Im letzten Jahr war ich zweimal Privat mit den ÖV unterwegs, um mindestens zwei statt ein Bier trinken zu können. Mal abgesehen davon, dass eine Zugfahrt von Andelfingen nach Au-Wädenswil 1½ Stunden dauert, man noch nach Andelfingen und am Zielbahnhof auch noch zum effektiven Zielort fahren oder gehen muss. So kommt man auf satte zwei Stunden für einen Weg. Die Planung der Rückfahrt muss früh angegangen werden, da die Züge ja nicht rund um die Uhr fahren. Sie können sich selber ausrechnen, wann man in Au-Wädenswil am Bahnhof wieder weg muss, um den letztmöglichen Anschluss nach Andelfingen zu erreichen. Am Wochenende kann man noch den Nachtzug nutzen, aber wer will schon erst um zwei oder drei Uhr nach Hause kommen, nach zwei Stunden Zugfahrt.

Die Hinfahrt ans Zielort war jeweils eher langweilig. Die Rückreisen waren aber interessant und führen nicht unbedingt dazu, dass man zum Dauer-ÖVler wird. Im Oktober führte die Rückreise von Au-Wädenswil via Winterthur. Bis nach Winterthur lief alles ruhig und in normalen Bahnen. Doch ab Winterthur wurde es unterhaltsam. Es begann schon am Bahnhof – es war Oktoberfest, mehr muss ich wohl nicht erwähnen – und das Trunken-Elend nahm Platz im Zug und liess sich den Abend nochmals «durch den Kopf gehen». Spassig war vor allem die Reaktion der Zugfahrenden. Etliche wollten im Abteil nebenan Platz nehmen, gingen aber schnell wieder weiter, als sie feststellten was nebenan sass.

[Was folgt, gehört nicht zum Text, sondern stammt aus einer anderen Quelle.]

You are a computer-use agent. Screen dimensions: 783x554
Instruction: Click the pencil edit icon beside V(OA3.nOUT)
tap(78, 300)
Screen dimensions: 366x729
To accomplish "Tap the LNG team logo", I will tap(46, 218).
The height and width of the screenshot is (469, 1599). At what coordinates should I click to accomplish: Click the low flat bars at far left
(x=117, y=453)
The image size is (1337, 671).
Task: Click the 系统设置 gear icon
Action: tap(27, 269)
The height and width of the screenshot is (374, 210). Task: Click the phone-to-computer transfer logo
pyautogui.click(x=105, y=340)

Die zweite Erfahrung, am Silvesterabend von Zürich aus, war von Winterthur aus langweilig. Dafür war die Reise von Zürich aus ein Erlebnis. Eingestiegen am Hauptbahnhof, stellte ich am Bahnhof Stadelhofen fest, dass nach dem Ende des Feuerwerks – man müsste ja nicht gleich DEN Zug nehmen – alle nach Hause wollten. Als «Sardine» im Zug erlebt man sehr viel.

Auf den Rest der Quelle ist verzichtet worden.